If escapeNonASCII = False then non-ASCII characters are not escaped.

Sort Keys

By default (sortKeys = False), this option does nothing.

If sortKeys = True, then dictionary keys will be sorted ascending. This can be useful for debugging or comparing JSON data.

Non-Text keys

The combination of forceKeysToText and failIfNonTextKeys provides good control over what happens if non-text dictionary keys are found.

forceKeysToTextfailIfNonTextKeysOutcome
FalseFalseDEFAULT. Any non-text keys are simply ignored / skipped
FalseTrueFunction fails if a non-text key is found
TrueFalseAll keys of vbError, vbDate or number data types are converted to String. Keys that cannot be converted are ignored / skipped e.g. UDT
TrueTrueAll keys of vbError, vbDate or number data types are converted to String. Function only fails if there are non-text keys that cannot be converted e.g. UDT. In this scenario, the function returns vbNullString while also returning an appropriate error message via the Optional ByRef outError As String

Circular references

By default (failIfCircularRef = False), when an object instance that references itself is found, it is replaced with Null.

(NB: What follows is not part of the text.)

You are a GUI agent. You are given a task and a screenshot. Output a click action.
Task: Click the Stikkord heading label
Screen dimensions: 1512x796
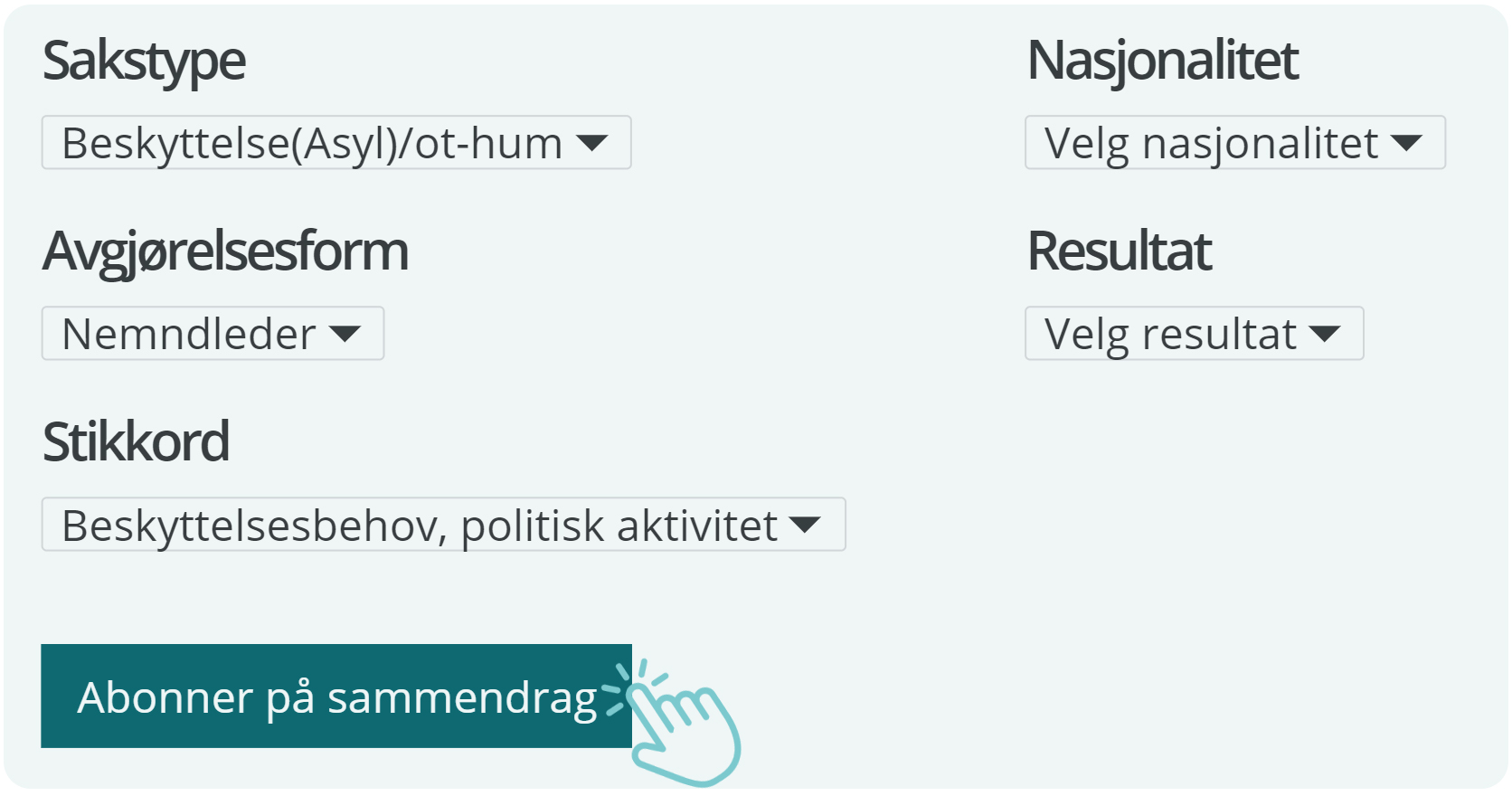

Example:

Dim dict As New Dictionary
dict.Add "k", dict
Debug.Print Serialize(dict)

will print {"k":null} to the Immediate window.

If failIfCircularRef = True and a circular reference is found (direct or nested) then the function fails and it returns vbNullString while also returning an appropriate error message via the Optional ByRef outError As String.

Date format

By default (formatDateISO = False), any vbDate found is converted to String using the "yyyy-mm-dd hh:nn:ss" format.

If formatDateISO = True then an extended ISO format is used: yyyy-mm-ddThh:nn:ss.sssZ.

Examples:

Serialize(#4/4/2025#)                                        '=> "2025-04-04 00:00:00"
Serialize(#4/4/2025#, formatDateISO:=True)                   '=> "2025-04-04T00:00:00Z"
Serialize(#4/4/2025# + 250.631 / 86400, formatDateISO:=True) '=> "2025-04-04T00:04:10.631Z"

Encoding

By default, this method returns a UTF16LE string and does not fail. In this scenario, failIfInvalidCharacter argument does nothing.

However, the jpCode argument allows UTF8, UTF16BE and UTF32 (LE and BE on Mac only). In this cases, a conversion is performed and the function can fail if the conversion is not supported.

By default (failIfInvalidCharacter = False), replaces each illegal character with U+FFFD (encoded for the target code page).

If failIfInvalidCharacter = True then the function fails if an illegal character is found. For example, a long surrogate like Serialize(ChrW$(&HDADA), escapeNonASCII:=False, failIfInvalidCharacter:=True, jpCode:=jpCodeUTF8) will fail. On failure, function returns vbNullString while also returning an appropriate error message via the Optional ByRef outError As String.